CSX (CSX) - Get Report , however, has not been one of them. Its shares, at $25, are down 3.5% for the year to date. The railroad reports first-quarter earnings after Tuesday's close.
For the quarter, analysts, on average, expect CSX to earn 37 cents per share on revenue of $2.68 billion, compared to the year-ago quarter when it earned 45 cents on $3.03 billion in revenue. For the year earnings are projected to decline 8.5% to $1.83 per share, while full-year revenue of $11.18 billion would mark a 5.3% decline from last year.
CSX is the biggest railroad operator in the eastern U.S. Like other railroads, it has been affected by weak oil prices that don't give energy companies much incentive to ship the fuel by railroad, and a 32% drop in coal volume.

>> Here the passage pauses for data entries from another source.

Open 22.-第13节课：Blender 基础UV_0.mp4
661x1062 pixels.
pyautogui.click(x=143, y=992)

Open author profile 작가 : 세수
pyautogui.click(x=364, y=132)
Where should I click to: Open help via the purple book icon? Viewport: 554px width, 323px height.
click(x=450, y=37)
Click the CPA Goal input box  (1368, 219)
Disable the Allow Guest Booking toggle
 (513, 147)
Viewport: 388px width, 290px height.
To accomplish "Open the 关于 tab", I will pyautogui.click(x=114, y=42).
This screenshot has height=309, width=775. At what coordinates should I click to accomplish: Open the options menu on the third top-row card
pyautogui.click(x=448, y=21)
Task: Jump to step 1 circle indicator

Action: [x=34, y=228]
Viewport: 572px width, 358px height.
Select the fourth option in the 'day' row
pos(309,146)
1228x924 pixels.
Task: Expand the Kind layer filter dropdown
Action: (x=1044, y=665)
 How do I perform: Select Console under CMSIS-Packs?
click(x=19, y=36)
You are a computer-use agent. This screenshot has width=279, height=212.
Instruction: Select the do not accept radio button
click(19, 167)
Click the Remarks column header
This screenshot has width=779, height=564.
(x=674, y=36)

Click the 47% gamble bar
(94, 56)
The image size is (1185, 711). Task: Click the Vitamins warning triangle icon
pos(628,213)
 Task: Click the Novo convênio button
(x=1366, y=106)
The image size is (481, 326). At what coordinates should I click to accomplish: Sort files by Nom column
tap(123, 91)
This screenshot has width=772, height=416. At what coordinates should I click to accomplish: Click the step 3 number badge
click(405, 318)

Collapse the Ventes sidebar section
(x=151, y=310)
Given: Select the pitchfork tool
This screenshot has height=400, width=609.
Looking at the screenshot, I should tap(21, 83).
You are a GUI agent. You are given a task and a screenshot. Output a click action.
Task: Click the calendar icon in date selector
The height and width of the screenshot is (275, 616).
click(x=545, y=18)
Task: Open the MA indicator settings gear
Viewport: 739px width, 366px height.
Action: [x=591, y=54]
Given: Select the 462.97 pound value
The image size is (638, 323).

TheStreet's Jim Cramer, when asked recently, said he'd consider recommending CSX but after it reports earnings.
CSX has beat earnings estimates in eight straight quarters but that drop in coal volume during the fourth quarter continues to weigh on its business. The company's biggest profit producer is still intermodal shipping, which is about 40% of its rail volume.
So the stock is cheap, and the company pays an 18-cent quarterly dividend that yields 2.86% annually. At the current price, CSX stock is just 13 times the 2016 consensus estimate of $1.83, which is a four-point discount to the S&P 500 index. Based on the 2017 consensus of $1.97, the price to earnings multiple drops to 12, implying CSX will revert to earnings growth of 7.6% year over year, compared 8.5% projected decline for 2016. So in transportation, CSX stock is one to own.
This article is commentary by an independent contributor. At the time of publication, the author held no positions in the stocks mentioned.